The powerful House International Relations Committee today adopted an amendment to the foreign operations authorization bill that aims to eliminate anti-Semitic messages and references from United Nations-sponsored education programs (UNRWA) for Palestinian refugees.
The amendment was sponsored by Vice Chairman Chris Smith (NJ-4). It had significant support including that of Rep. Ileana Ros-Lehtinen, Chairwoman of the Middle East and Central Asia Subcommittee.
Smith, Vice Chairman of the committee, said his amendment,
“Supplements existing State Department efforts to bring pressure and diplomacy to bear on UNRWA to cease its use of anti-Semitic textbooks, take down posters in its schools that incite violence, and terminate political affiliations by UNRWA staff with terrorist organizations like Hamas and Islamic Jihad." UNRWA was created in 1950 by General Assembly Resolution 194, and provides education and humanitarian relief services to nearly 4 million registered Palestinian refugees living in the West Bank, Gaza Strip, Jordan, and Syria. UNRWA has been criticized sharply by the United States and Israel over concerns that textbooks it uses to educate Palestinian children reject the legitimacy and existence of Israel, and promote anti-Semitism. UNRWA has acknowledged some deficiencies in older textbooks provided to it by the Palestinian Authority, and is phasing them out over a multi-year process.

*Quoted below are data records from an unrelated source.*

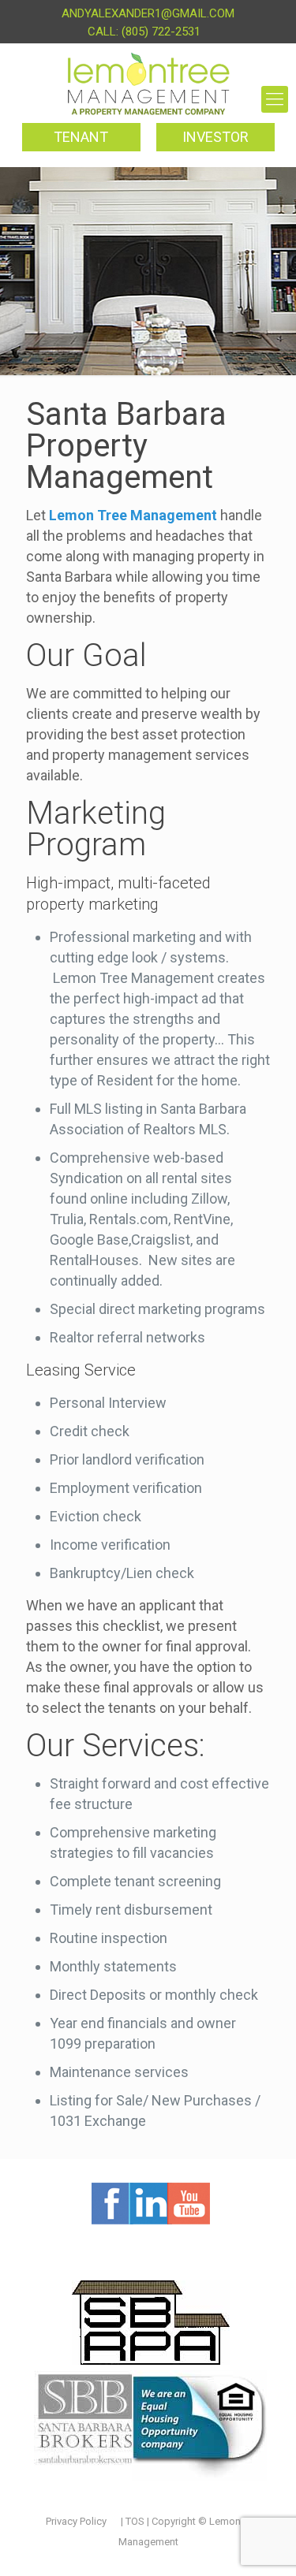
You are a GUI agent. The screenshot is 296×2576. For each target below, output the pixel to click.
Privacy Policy (76, 2521)
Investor (215, 136)
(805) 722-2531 (161, 31)
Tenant (81, 136)
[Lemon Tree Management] (148, 83)
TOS (136, 2521)
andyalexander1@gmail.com (148, 13)
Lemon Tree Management (133, 515)
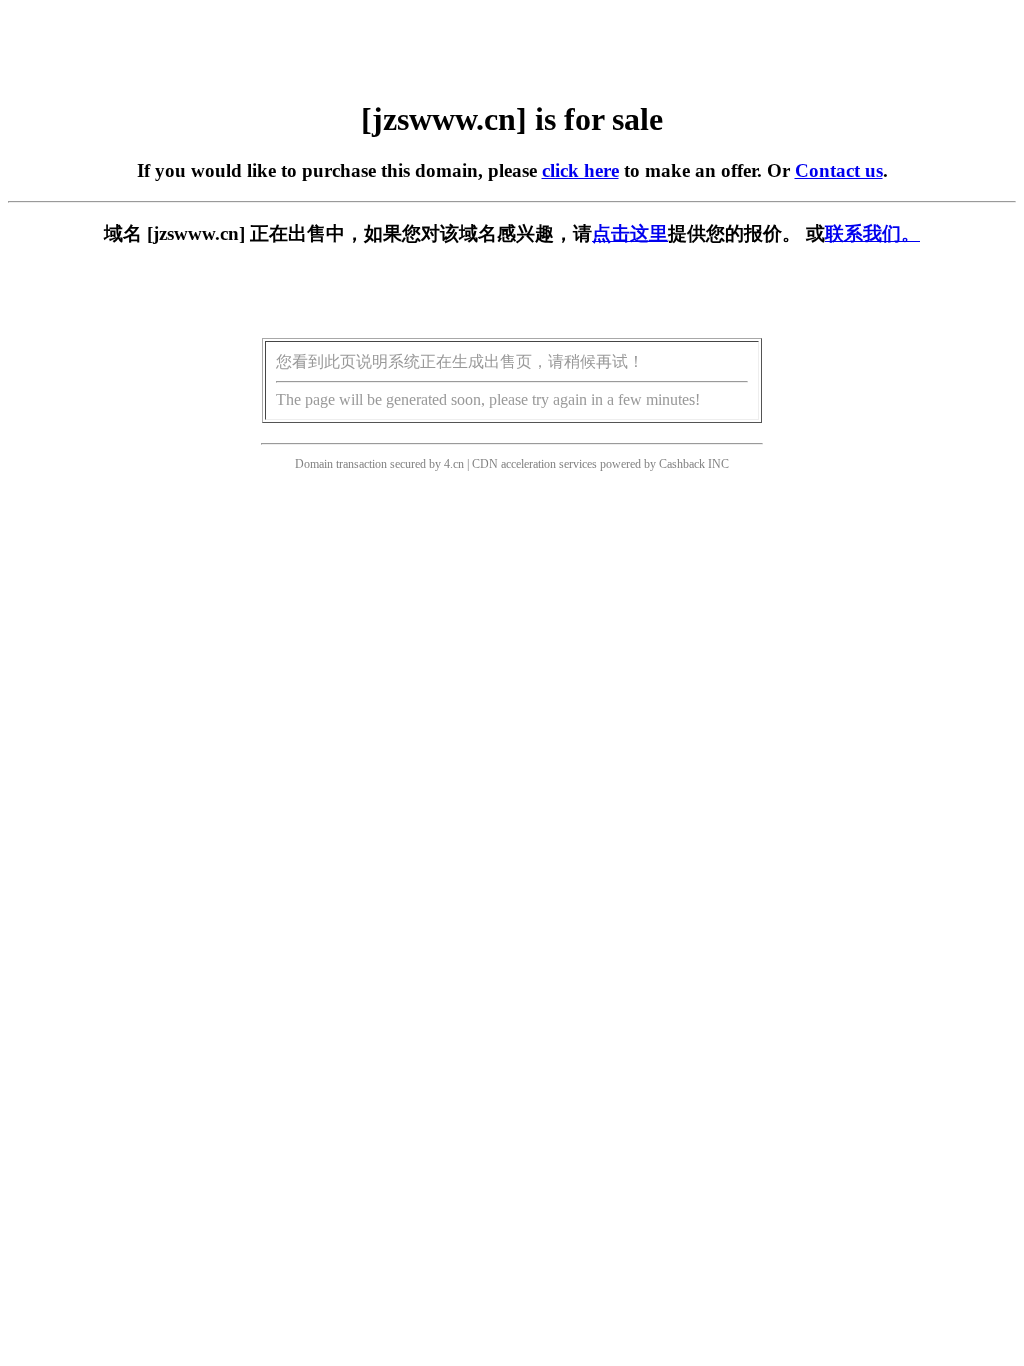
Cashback (682, 464)
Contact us (839, 170)
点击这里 (630, 233)
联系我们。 (872, 233)
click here (580, 170)
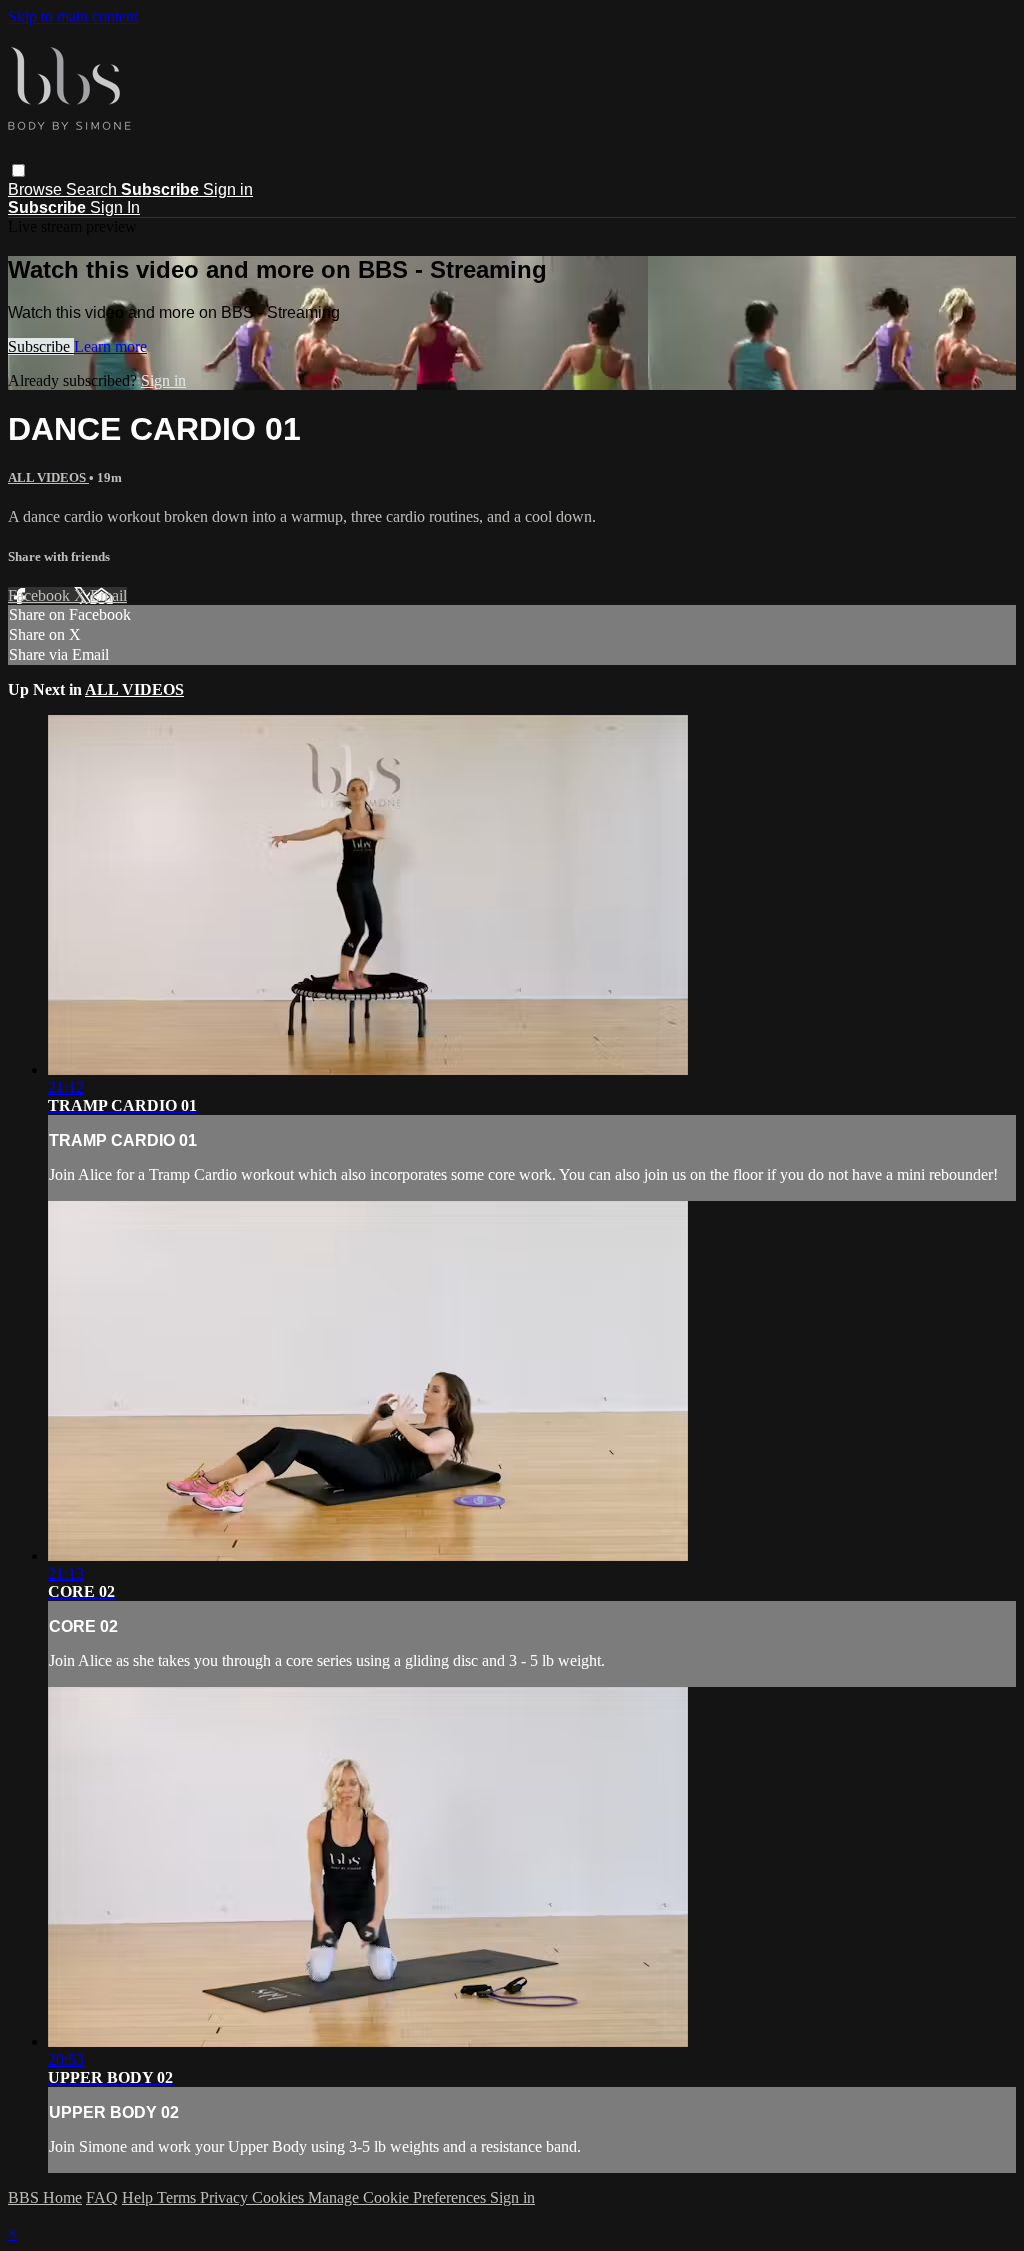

Smith, encouraged that reforms are underway, believes immediate action against hatred and intolerance is needed. “Textbooks that teach hatred, anti-Semitism, and that incite children to violence should be gathered up tomorrow morning in UNRWA schools, and pitched into the trash can. It should not take years to fight hatred, it should take minutes. There can be no excuses for so-called ‘educational material’ that urges Palestinian children to glorify homicide bombers and the slaughter of innocents,” he said.
The amendment also calls for expanding an ongoing General Accounting Office investigation examining US assistance for UNRWA. The U.S. currently finances nearly a third of this UN agency’s budget. The Smith amendment, as passed, urges the GAO to inspect “all recent United States assistance to UNRWA to ensure that taxpayer funds are being spent effectively and are not directly or indirectly supporting terrorism, anti-Semitic or anti-Jewish teachings, or the glorification or incitement of violence.”
Smith’s amendment also urges UNRWA to get serious about opposing terrorism. In July 2001, an UNRWA school hosted a Hamas rally by a key Hamas leader. Later on, a UNRWA employee praised homicide bombers and said “The road to Palestine passes through the blood of the fallen, and these fallen have written history with parts of their flesh and their bodies.”
“UNRWA has a choice – it can either support peace or support terrorism; and its actions must correspond with its words. We can no longer allow UNRWA to say it supports peace and then engage in conduct that glorifies terrorists and their evil causes,” Smith said.